Chemical and physical data
- Formula: C_{17}H_{19}N_{3}
- Molar mass: 265.360 g·mol^{−1}
- 3D model (JSmol): Interactive image;
- SMILES CN1C[C@H](C[C@H]2[C@H]1CC3=CNC4=CC=CC2=C34)CC#N;
- InChI InChI=1S/C17H19N3/c1-20-10-11(5-6-18)7-14-13-3-2-4-15-17(13)12(9-19-15)8-16(14)20/h2-4,9,11,14,16,19H,5,7-8,10H2,1H3/t11-,14+,16+/m0/s1; Key:LBMFWYCMCHRLBU-SGIREYDYSA-N;

= Delergotrile =

Delergotrile (INN; developmental code name CM 29-712), also known as 6-methylergoline-8α-acetonitrile, is a dopamine receptor agonist of the ergoline family described as an antiparkinsonian agent which was never marketed. It is an analogue of lergotrile (LY-79907).

The drug shows high affinity for the dopamine D_{2} receptor (K_{i} = 34 nM). In addition to dopamine receptors, delergotrile shows affinity for the serotonin 5-HT_{1} receptor (K_{0.5} = 2.0 nM) and for the serotonin 5-HT_{2} receptor (K_{i} = 57 nM), as well as for the α_{1}- and α_{2}-adrenergic receptors. The drug appears to be an agonist of both dopamine D_{1} and to a lesser extent D_{2} receptors.
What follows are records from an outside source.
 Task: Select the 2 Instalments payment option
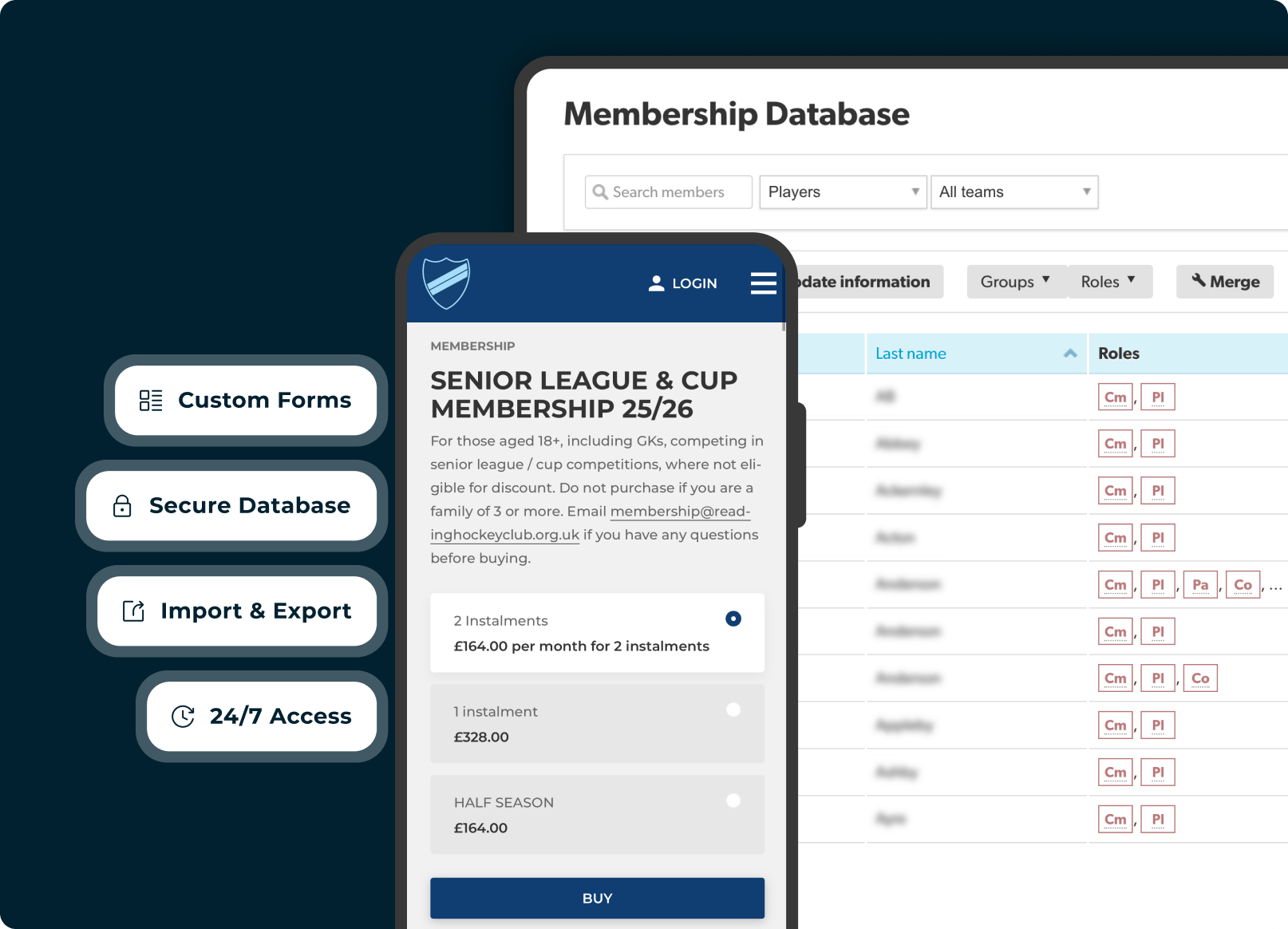click(x=733, y=619)
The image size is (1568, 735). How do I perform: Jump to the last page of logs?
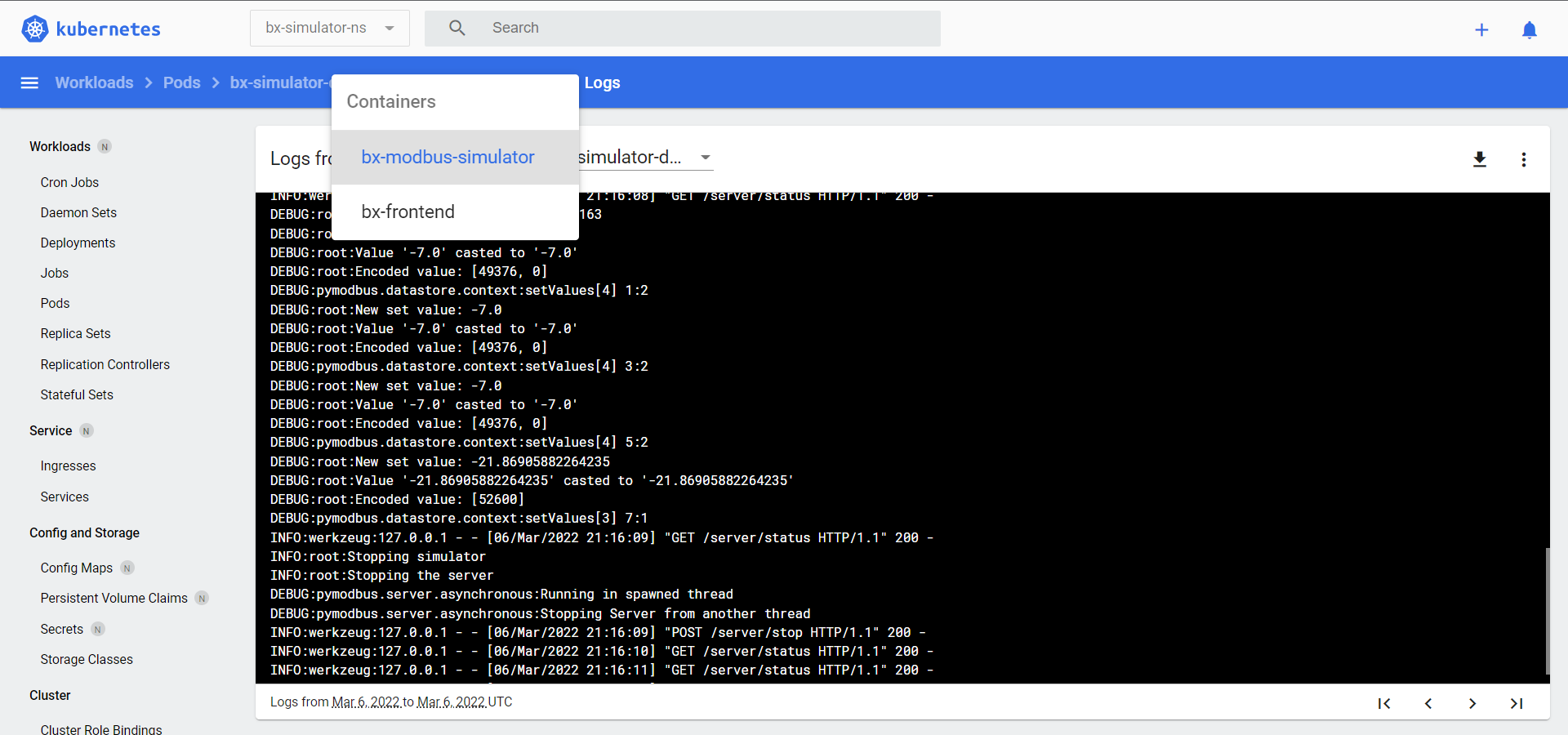click(x=1517, y=703)
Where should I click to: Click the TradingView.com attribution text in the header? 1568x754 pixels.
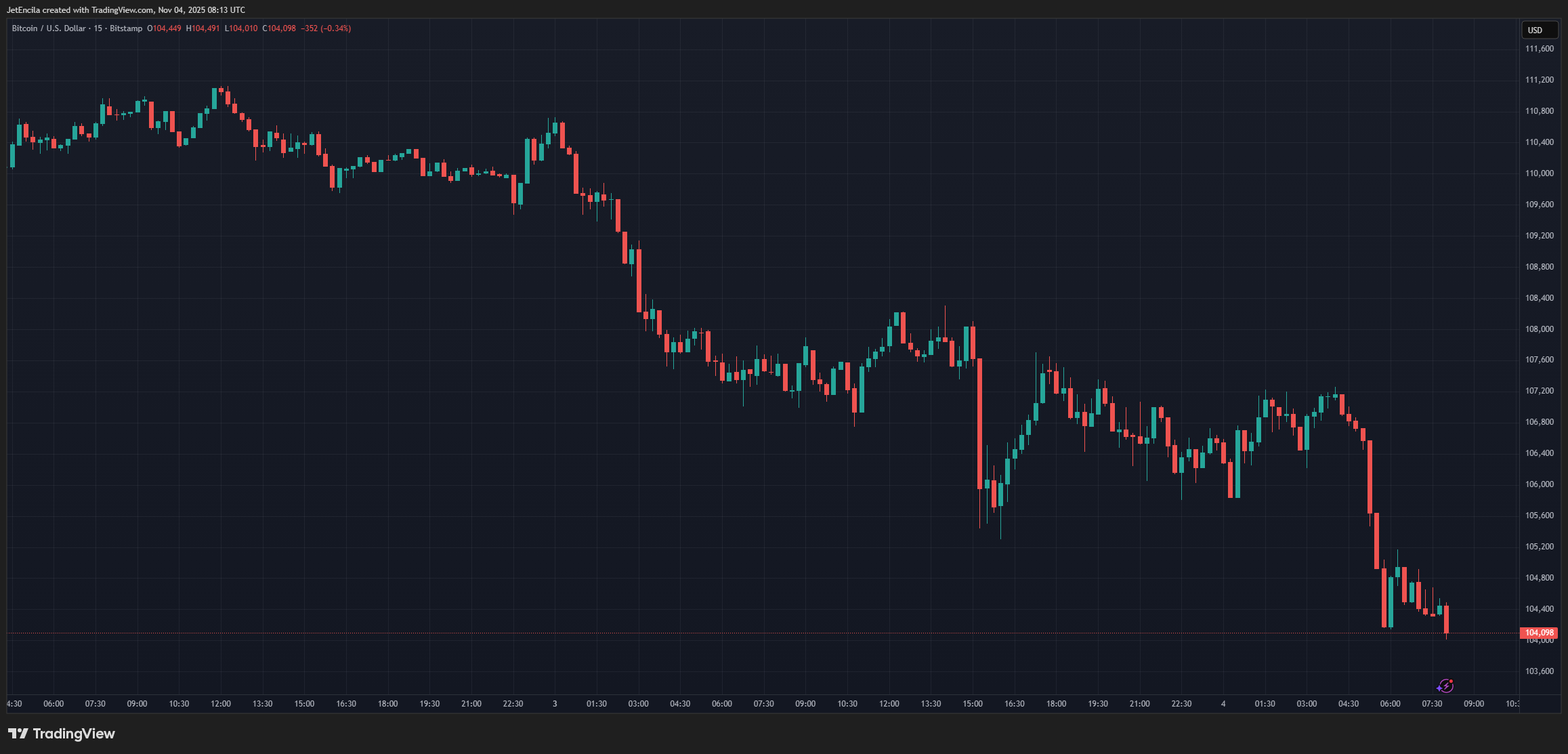click(123, 10)
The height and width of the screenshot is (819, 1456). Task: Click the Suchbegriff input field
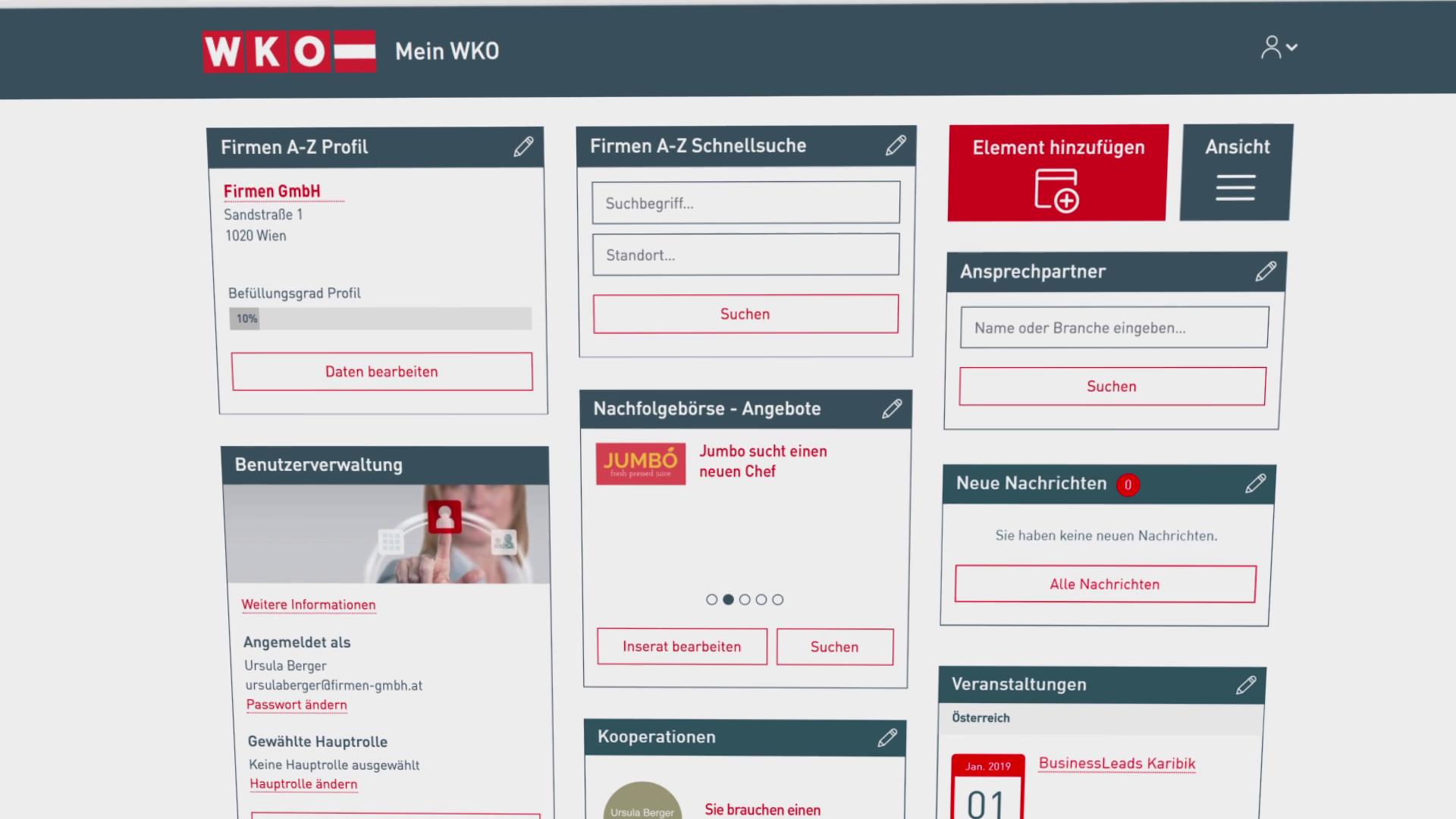tap(745, 202)
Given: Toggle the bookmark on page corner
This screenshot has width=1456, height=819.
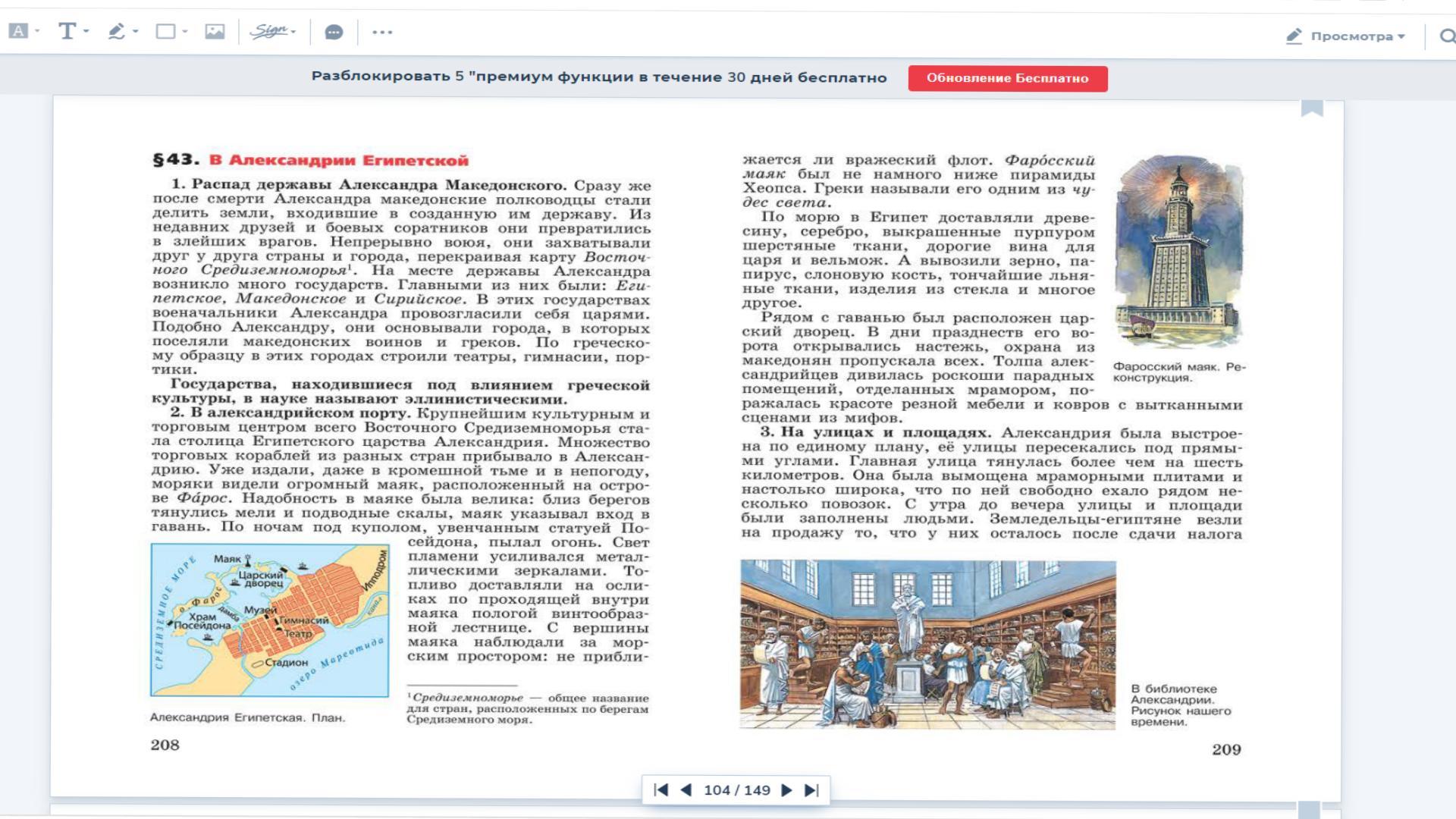Looking at the screenshot, I should (1312, 108).
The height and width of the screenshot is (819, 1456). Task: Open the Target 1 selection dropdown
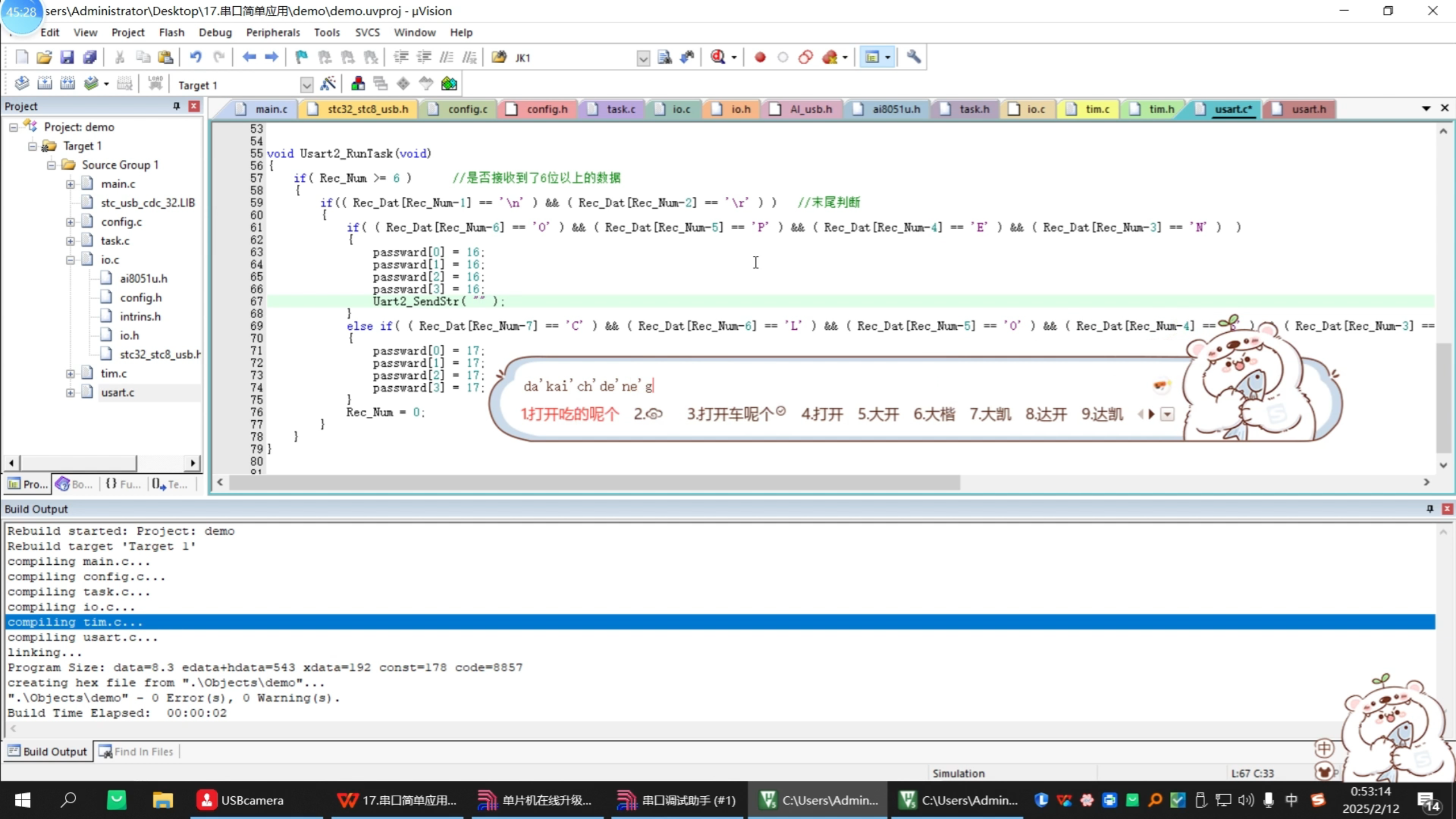[x=306, y=85]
Due to its dopamine receptor agonism, delergotrile produces antiparkinsonian-like effects, induces changes in locomotor activity and stereotypy, and reverses reserpine-induced akinesia in rodents. It also produces effects consistent with weak blockade of α-adrenergic receptors in rodents.

Delergotrile was first described in the literature by 1976. It was developed by Sandoz.